**Task directions:** Only one stretch of the listing below is wanted. Give it again exactly, from the line with "Accetta [button] (538, 1012)" through the line with "[button] (1585, 913)".
[[ Records supplied, beginning ]]
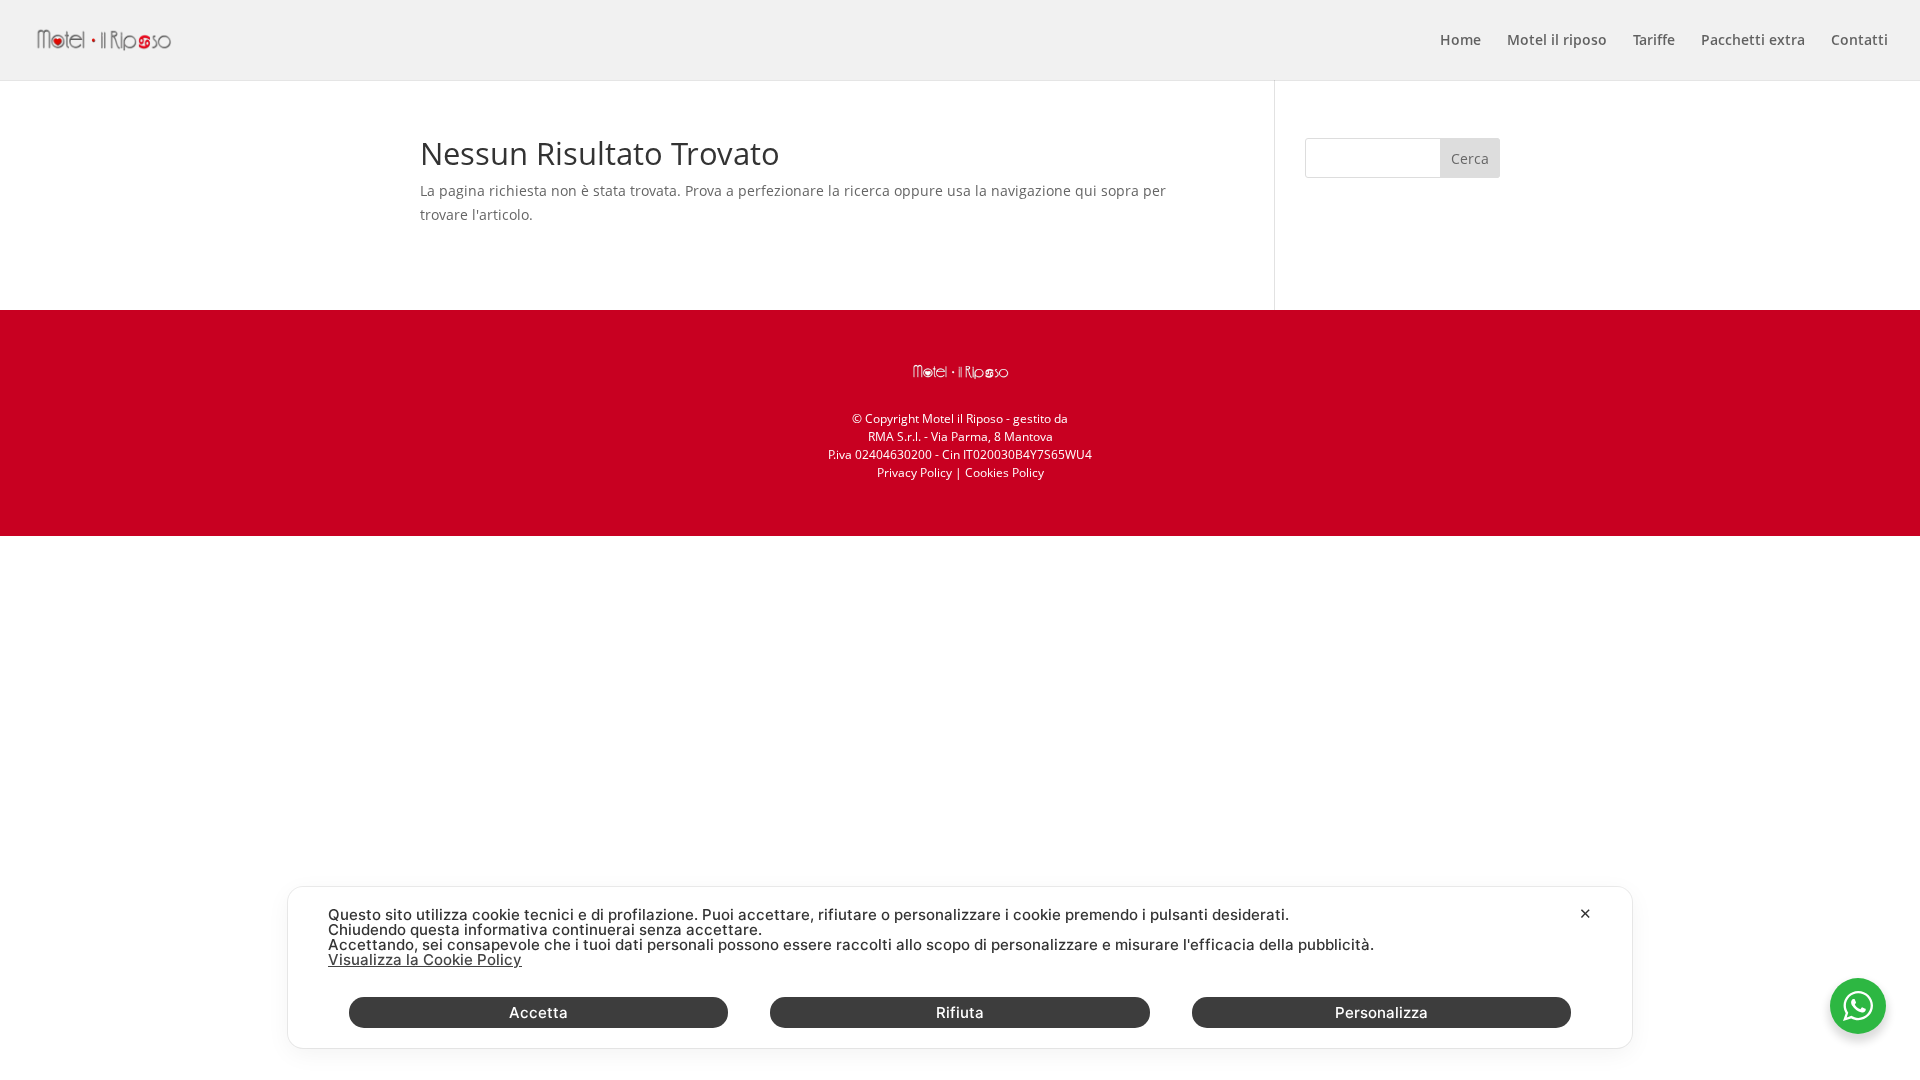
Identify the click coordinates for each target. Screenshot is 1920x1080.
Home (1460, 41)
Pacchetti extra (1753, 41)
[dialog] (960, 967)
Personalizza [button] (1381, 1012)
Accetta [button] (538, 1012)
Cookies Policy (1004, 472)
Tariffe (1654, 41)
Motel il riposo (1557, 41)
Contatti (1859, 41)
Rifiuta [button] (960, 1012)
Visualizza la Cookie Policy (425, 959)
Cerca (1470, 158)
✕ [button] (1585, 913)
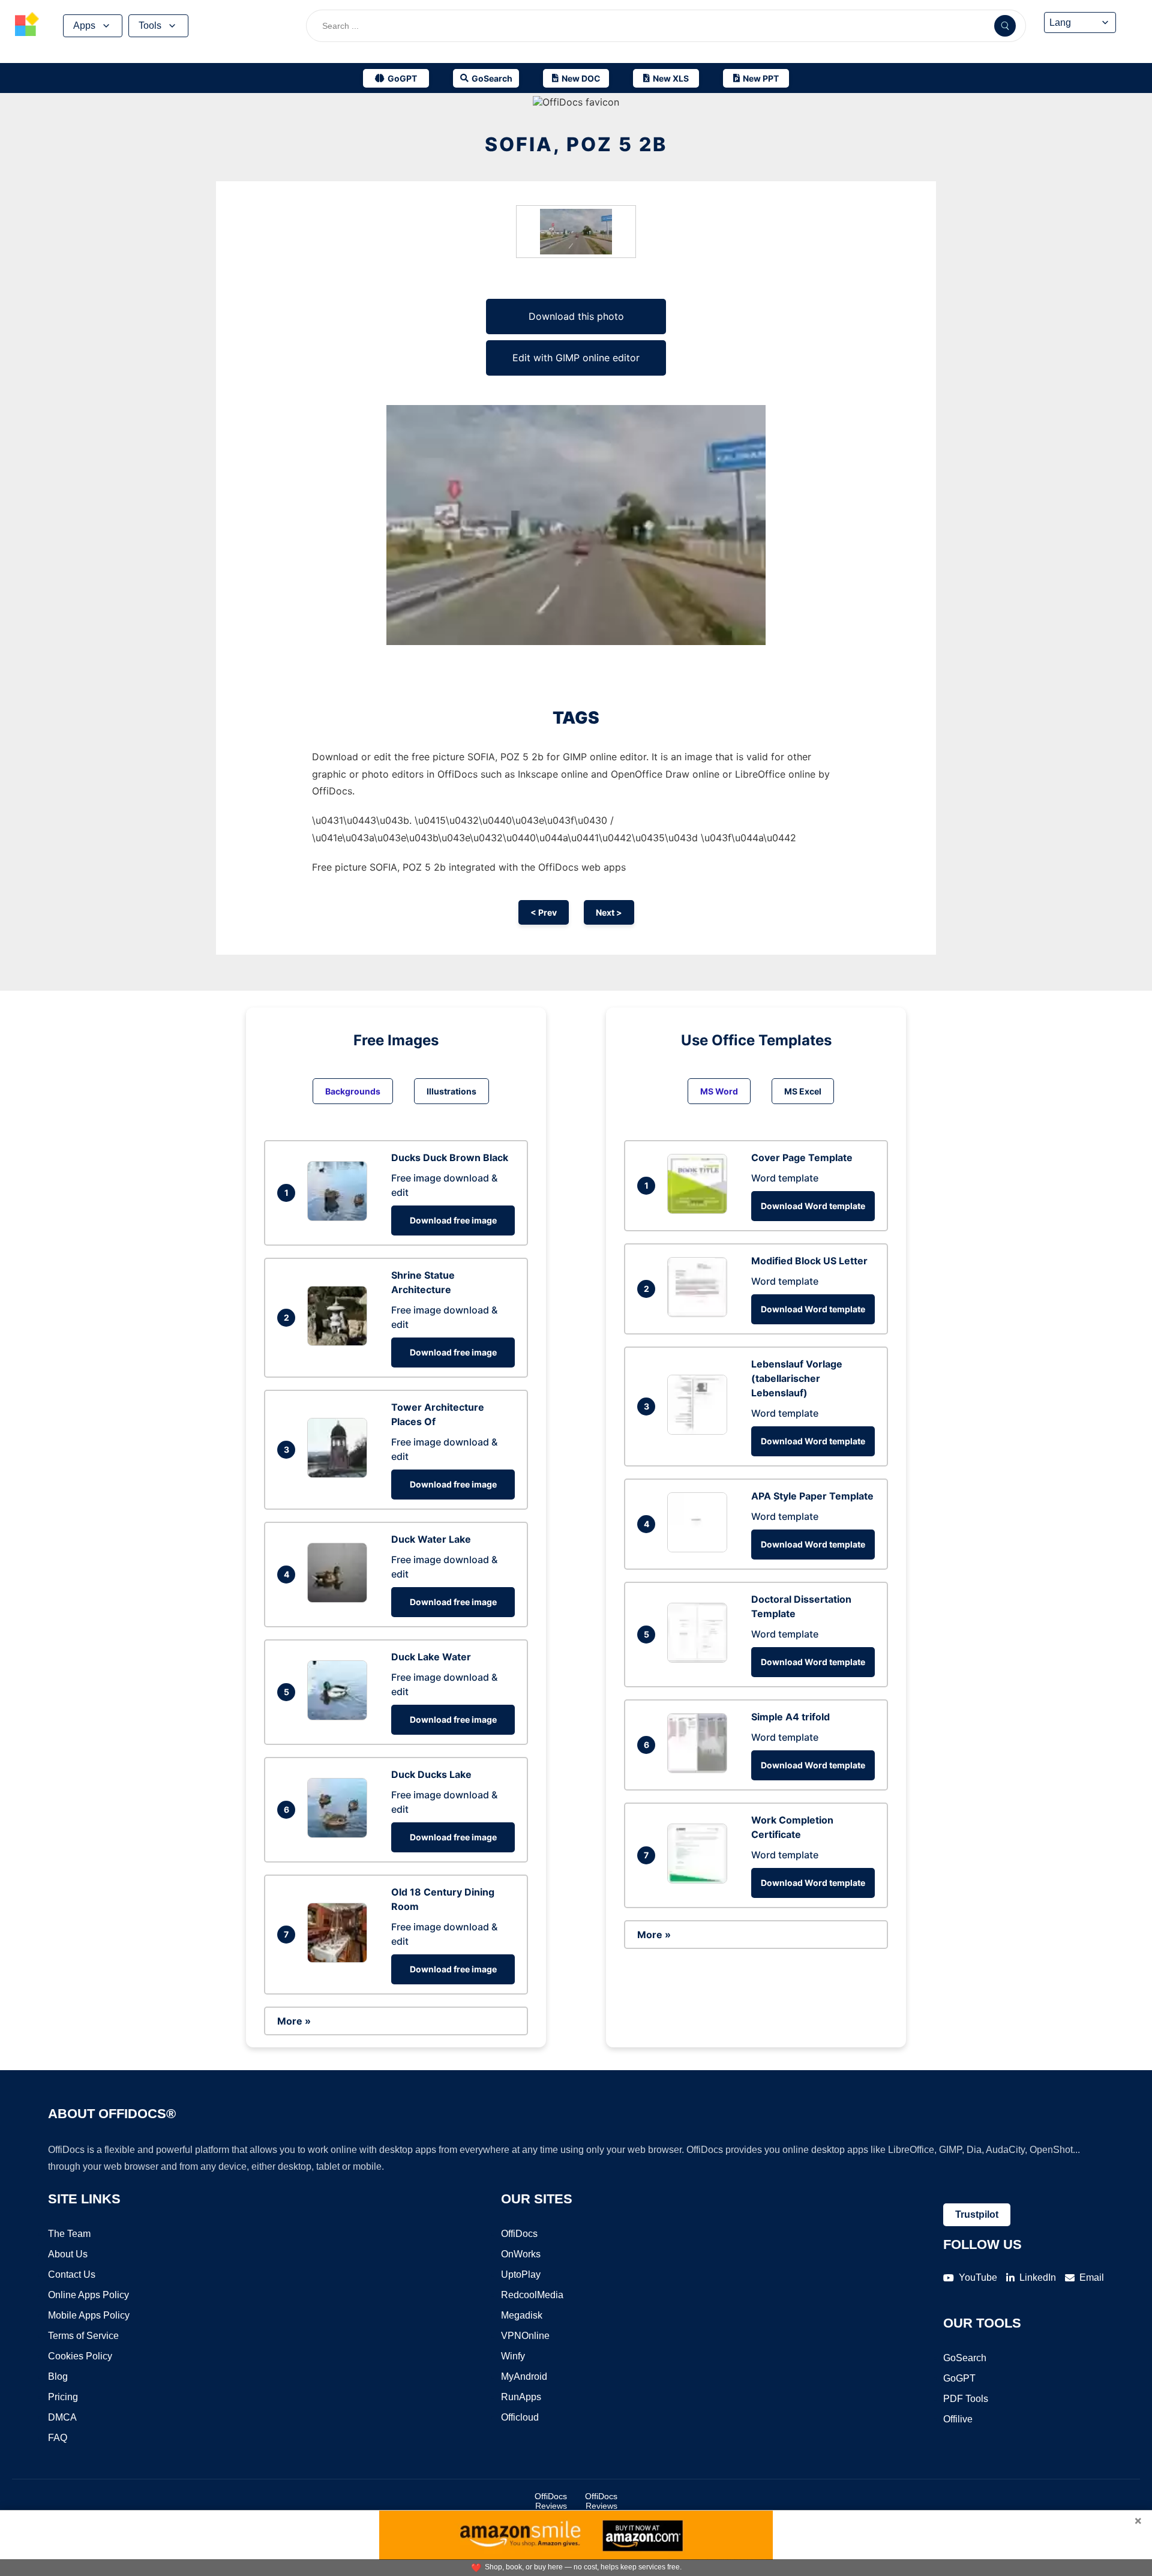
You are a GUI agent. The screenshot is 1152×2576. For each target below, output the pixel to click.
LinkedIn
[[ Records supplied, end ]]
[[ Records supplied, beginning ]]
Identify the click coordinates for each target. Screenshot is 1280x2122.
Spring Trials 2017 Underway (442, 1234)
[[ Records supplied, end ]]
**Response to this exercise:**
Accetta [button] (538, 1012)
Cookies Policy (1004, 472)
Tariffe (1654, 41)
Motel il riposo (1557, 41)
Contatti (1859, 41)
Rifiuta [button] (960, 1012)
Visualizza la Cookie Policy (425, 959)
Cerca (1470, 158)
✕ [button] (1585, 913)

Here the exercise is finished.